Music Features

Bjork: Live at Deer Lake Park, Vancouver (23/05/07)

Hopefully I'll find this headline in the paper one day:

"Bjork forms otherworldly society; supported by 10 piece Icelandic brass band adorned in fluorescent oompa-loompa space suits."

She'd get my vote for founder of the first moon colony, hands down.

As for being surrounded by grassy knolls and a set adorned with medieval flags heralding Bird, Alligator, Pisces and Frog; the air bolstered with the idea that she is definitively more than just a music collaborating aficionado with a surging voice box. Essentially, she's a global spokesperson for Iceland, and so the crowd must be brought into the musical genre of Icelandia.

Trying the audience with their electronic bombast, The Sugarcubes' Einar Orn and his latest incarnation, Ghostigital, opened. While their combination of spastic proclamations and rambunctious electronics were a momentary novelty, Orn's lets-go-ape-shit dancing was the cherry-on-top to the duo's quick exhaustion. And so the notorious wait between sets began.

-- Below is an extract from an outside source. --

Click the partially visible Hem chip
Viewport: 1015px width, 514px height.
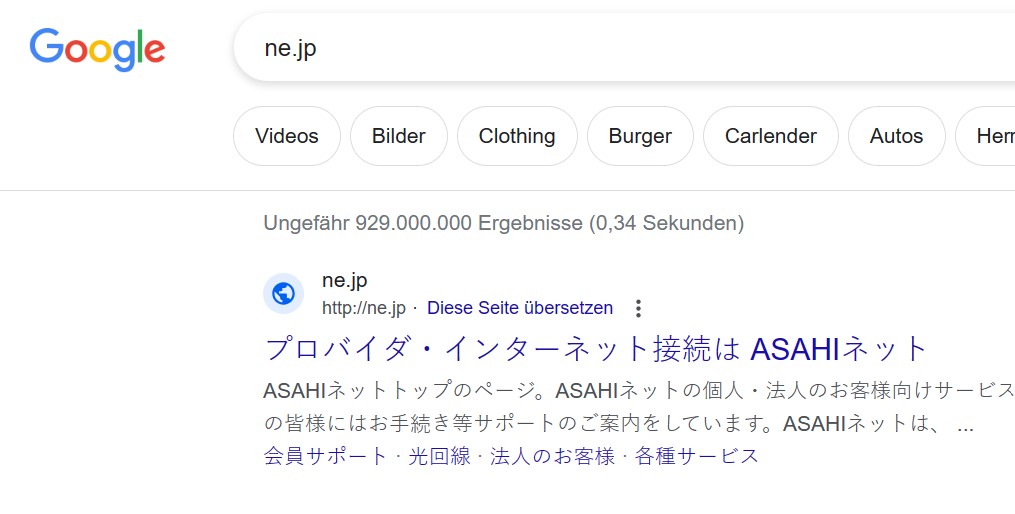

But shortly after the first pink flecks addressed the sky, Bjork entered the stage following her 10-piece Icelandic brass ensemble, percussionist, keyboardist and long time electronic collaborator, Mark Bell. Adorned in a billowing silver dress and a headdress akin to a dragon's oriental swag, she poured into Volta's opening track, Earth Intruders. Yet despite the periodic bursts of flame emphasizing electronic wizardry, Bjork's manner was surprisingly meek through the song's we-are-one-race performance address.

In fact, for the first few songs of the set, Bjork appeared delicate and almost jaded. Her vigor seemed as though it were folded nicely at home in a box as she ran through rehearsal, stretching her tight smile with thumb and forefinger in the fleeting pauses between songs. While the majority of the tracks that carried her to the concert's midpoint were performed as intimate concessions on an independent accord, a certain personalism remained latent.

Bjork's first moment of true grace came with Vespertine's Pagan Poetry, where her delicate sincerity seemed to build a portal of momentum. By the time she broke into Post's I Miss You, the reckless, undeniable power of her voice has found its rightful altar. Pushing her trademark bellows to a place beyond contention, she swarayed the attention of the sunset until Einar Orn joined her to perform the jutting trumpet line of the song's climax. They each danced freely in their own bubble to the songs dénouement, purging their erraticisms like opposing colours stuck as neighbours in the same box.

Following with another track from Post, Bjork utilized Army of Me to escort the crowd into some sort of electronic head bangers ball. Powered by the overriding trudge of the main beat, the song became a myopic cause as it pushed the album version's urgency down the well. Still, its more glitchy industrialisms built a comfortable path towards the sharp cutting beats of Volta's red and furious Innocence.

Unfortunately, with Timbaland's track behind her, another graceful lull ensued until the subdued beats of Hyper Ballad slithered to catch the audience with a convalescent twinkle. As the song's beats began to brew, the stage gained a circumventing energy, the lights and levels became accustom, and soon a relentless charge had seemed to camouflage the environment into something like a rave. Oh Bjork, your persuasion can evoke just about anything.

It was a noticeable climax akin to a fireworks show, with the building of intensity on a gradual incline until it is nearly overwhelming: the delicate poignancy of her voice swinging into momentum with the electronics, the beats meeting her voice at its most sterling decree. The light show and Icelandic brass threw up their bags for the ride and unified for the bolstering energy of Homogenic's Pluto. At the song's closure, her voice was left in startling isolation as an undeniable force field, bellowing relentless into the haze of halogens and night.

And then she said "tank you".

After a period of shouts and calls that felt as though her return was earned, she introduced the band and performed Medulla's Oceana - a delicate song where she seemed equally as enamored by the evocation of her voice as the audience. She then bolstered into the closing track of both Volta and the concert, Declare Independence. Parading with one of the most jarringly demanding songs in her catalogue, she injected it with the urgency of its decree, returning to the ideals of systemic abandonment and the fusing of new ideals. With a frenzy of choreographed lights and an ascension of musical power, she appeared as though to be weaving an extended dance floor, her own galaxy at her feet.

Though her tired introduction spoke for the wear of innumerable performances, her breakthrough passion legitimized it all. She is a pillar for the point where impulse overruns vigilance, an artful fairy that combines discourse with beauty. While her profound erraticism and emotion are indestructible, these characteristics walk alongside her fragile humanity. This concept stands behinds Bjork's relentless vigor, and it is what defines her purity: any day the San Andreas fault might slide.